__EXTRACT TO READ__

------------------------------------------------------------

McKaskle v. Wiggins, 465 U.S. 168 (1984), is a United States Supreme Court case in which the court  considered the role of  standby counsel in a criminal trial where the defendant conducted his own defense (pro se).  In this case the defendant claimed his Sixth Amendment right to present his own case in a criminal trial was violated by the presence of a court-appointed standby counsel.

Circumstances
Carl Edwin Wiggins was on trial for robbery and chose to proceed pro se and was convicted and sentenced to life imprisonment. The conviction was overturned on the technicality, that the indictment was defective and Wiggins requested counsel for the second trial. The trial court appointed standby counsel to assist him if requested. Wiggins decided to defend himself and asked that the standby  counsel be barred from interfering. Multiple times, both before and during the trial, Wiggins changed his mind regarding the standby counsel's role. Wiggins sometimes allowed or even requested standby counsels' participation. He was once again convicted. After his conviction, Wiggins moved for a new trial on the grounds that his standby counsel had  interfered with his presentation of his own defense. This motion was denied by the trial court.

------------------------------------------------------------

__GIVEN INFORMATION__
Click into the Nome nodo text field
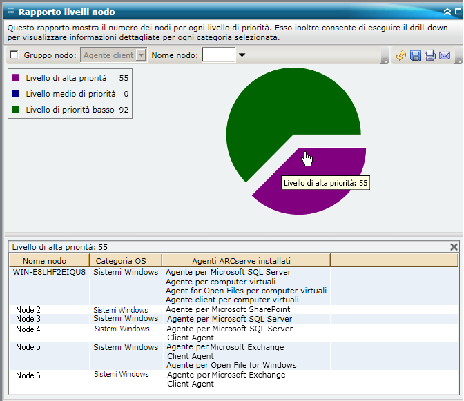This screenshot has height=401, width=464. click(218, 55)
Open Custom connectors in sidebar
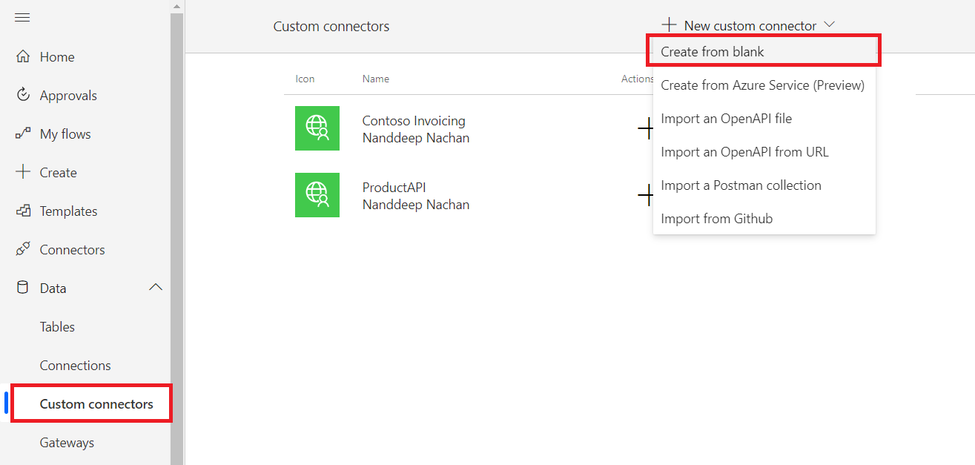Image resolution: width=975 pixels, height=465 pixels. 96,404
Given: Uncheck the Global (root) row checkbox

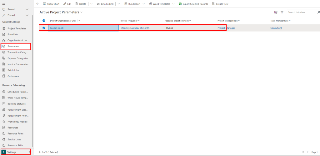Looking at the screenshot, I should [44, 28].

------------------------------------------------------------

__JOB__
Reproduce the McKaskle v. Wiggins text from start to finish, word for word, including its heading.

__THE COMPLETED TASK__
McKaskle v. Wiggins, 465 U.S. 168 (1984), is a United States Supreme Court case in which the court  considered the role of  standby counsel in a criminal trial where the defendant conducted his own defense (pro se).  In this case the defendant claimed his Sixth Amendment right to present his own case in a criminal trial was violated by the presence of a court-appointed standby counsel.

Circumstances
Carl Edwin Wiggins was on trial for robbery and chose to proceed pro se and was convicted and sentenced to life imprisonment. The conviction was overturned on the technicality, that the indictment was defective and Wiggins requested counsel for the second trial. The trial court appointed standby counsel to assist him if requested. Wiggins decided to defend himself and asked that the standby  counsel be barred from interfering. Multiple times, both before and during the trial, Wiggins changed his mind regarding the standby counsel's role. Wiggins sometimes allowed or even requested standby counsels' participation. He was once again convicted. After his conviction, Wiggins moved for a new trial on the grounds that his standby counsel had  interfered with his presentation of his own defense. This motion was denied by the trial court.